Selain mengembangkan kawasan industri, kini KIJA terus berjuang melawan pelemahan nilai tukar (kurs) rupiah terhadap dolar Amerika Serikat (AS) dan kelesuan ekonomi untuk memperbaiki kinerja bisnis dari sisi pendapatan dan laba. Pasalnya, perusahaan yang didirikan oleh S. D Darmono ini mencatat perlambatan bisnis untuk kinerja kuartal III-2015.
Muljadi Suganda, Sekretaris Perusahaan PT Kawasan Industri Jababeka Tbk mengatakan, pihaknya akan menjaga pertumbuhan pendapatan berulang (recurring income) dari jasa layanan dan infrastruktur, serta rekreasi, perhotelan dan hospitality untuk tetap mencetak kenaikan pendapatan. "Kami tetap membidik pendapatan mencapai Rp 3 triliun hingga akhir tahun," katanya.
Artinya, perusahaan akan mencatat pertumbuhan penjualan dan pendapatan jasa sebesar 11,11% pada akhir tahun 2015 dari perhitungan penjualan dan pendapatan jasa senilai Rp 2,79 triliun pada akhir tahun 2014.
Muljadi bilang, mayoritas pendapatan masih akan berasal dari pendapatan berulang yang berhubungan dengan infrastruktur seperti pembangkit listrik, air dan dry port. Ke depan, kontribusi pendapatan berulang akan 50% terhadap pendapatan.
Adapun, perusahaan berkode saham KIJA ini memperoleh pendapatan dan penjualan jasa sebesar Rp 2,28 triliun per kuartal III-2015 atau naik 11,04% dibandingkan posisi Rp 2,05 triliun per kuartal III-2014. Pendapatan ini berasal dari real estate/land development sebesar Rp 795 miliar, dari rekreasi, perhotelan dan hospitality Rp 80 miliar, dan dari pendapatan berulang dari jasa dan infrastruktur sebesar Rp 1,41 triliun.

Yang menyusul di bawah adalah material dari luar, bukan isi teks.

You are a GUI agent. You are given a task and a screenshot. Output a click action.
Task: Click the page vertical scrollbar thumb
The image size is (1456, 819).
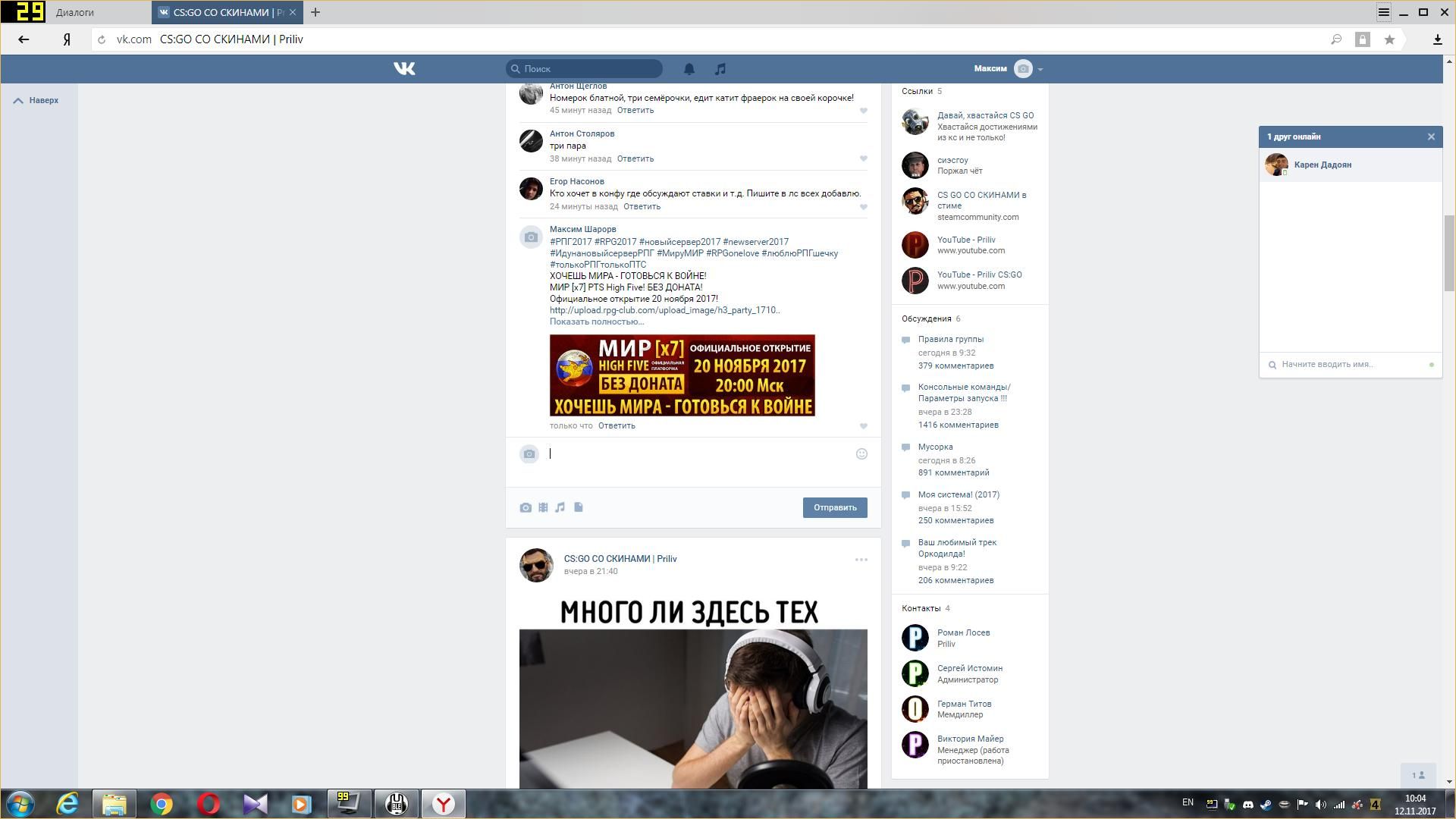pos(1449,253)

Sayangnya, pendapatan tersebut tidak diiringi dengan kenaikan laba. Jababeka mencatat penurunan laba bersih sebesar 82,41% menjadi Rp 67,58 miliar per kuartal III-2015, dibandingkan Rp 381,23 miliar per kuartal III-2014. Laba turun ini akibat dari kerugian selisih kurs yang belakangan ini rupiah terus melemah terhadap dolar.
Muljadi menambahkan, meskipun Jababeka telah mengalami kerugian karena pelemahan kurs, namun perusahaan belum ada rencana kembali untuk melakukan lindung nilai atau hedging dalam menjaga fluktuasi nilai tukar. Pasalnya, belakangan ini kurs rupiah mulai menguat terhadap dolar AS. "Kami berharap rupiah tetap pada level Rp 13.000 per dolar As," tambahnya.
Informasi saja, saat ini, KIJA telah mengeksekusi call spread sebesar US$ 200 juta dengan rata-rata rate bawah sebesar Rp 13,014 dan rata rata spread Rp 1.950 setara dengan rata-rata atas sebesar Rp 14.964.
Sebagai gambaran, sampai dengan September 2015 Rupiah telah terperosok sebesar 20%, dan upaya lindung nilai ini telah terbukti mengurangi efek dari fluktuasi mata uang sampai dengan batas tertentu.